请原样抄写下面的行：从第一行开始，一直抄到含有“coord(605,639)”的那一行，首尾两行都要包括在内。

━━━ 所列各行 ━━━

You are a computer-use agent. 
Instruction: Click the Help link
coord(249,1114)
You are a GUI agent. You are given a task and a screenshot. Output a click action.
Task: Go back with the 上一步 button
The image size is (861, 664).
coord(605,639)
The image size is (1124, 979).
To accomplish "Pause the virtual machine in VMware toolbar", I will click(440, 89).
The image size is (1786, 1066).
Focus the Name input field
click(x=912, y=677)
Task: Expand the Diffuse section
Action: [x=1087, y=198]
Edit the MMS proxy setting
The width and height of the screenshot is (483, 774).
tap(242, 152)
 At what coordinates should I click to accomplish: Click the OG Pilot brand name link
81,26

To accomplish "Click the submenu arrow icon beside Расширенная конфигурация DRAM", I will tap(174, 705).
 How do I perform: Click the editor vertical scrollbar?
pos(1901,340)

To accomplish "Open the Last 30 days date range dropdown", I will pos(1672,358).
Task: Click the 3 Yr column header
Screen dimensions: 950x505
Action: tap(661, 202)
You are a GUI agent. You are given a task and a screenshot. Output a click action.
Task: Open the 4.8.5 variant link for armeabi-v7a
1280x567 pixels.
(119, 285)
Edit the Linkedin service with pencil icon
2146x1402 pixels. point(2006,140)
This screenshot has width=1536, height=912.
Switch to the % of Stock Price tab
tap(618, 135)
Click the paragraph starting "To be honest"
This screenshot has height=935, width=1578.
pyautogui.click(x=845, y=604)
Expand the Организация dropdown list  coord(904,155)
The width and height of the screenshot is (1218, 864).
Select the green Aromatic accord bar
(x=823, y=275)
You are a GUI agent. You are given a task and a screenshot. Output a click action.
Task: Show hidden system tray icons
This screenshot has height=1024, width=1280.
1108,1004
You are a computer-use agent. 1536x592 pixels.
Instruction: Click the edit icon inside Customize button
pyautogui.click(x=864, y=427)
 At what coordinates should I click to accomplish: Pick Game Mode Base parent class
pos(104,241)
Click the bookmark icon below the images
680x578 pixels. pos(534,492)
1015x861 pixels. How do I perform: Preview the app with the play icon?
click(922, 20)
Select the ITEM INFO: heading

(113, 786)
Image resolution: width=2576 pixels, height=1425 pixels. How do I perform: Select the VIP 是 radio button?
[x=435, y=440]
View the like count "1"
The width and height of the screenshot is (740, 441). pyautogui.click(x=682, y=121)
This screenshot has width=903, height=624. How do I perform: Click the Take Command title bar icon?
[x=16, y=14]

━━━

练习解答:
You are a computer-use agent. 
Instruction: Click the Help link
coord(249,1114)
You are a GUI agent. You are given a task and a screenshot. Output a click action.
Task: Go back with the 上一步 button
The image size is (861, 664).
coord(605,639)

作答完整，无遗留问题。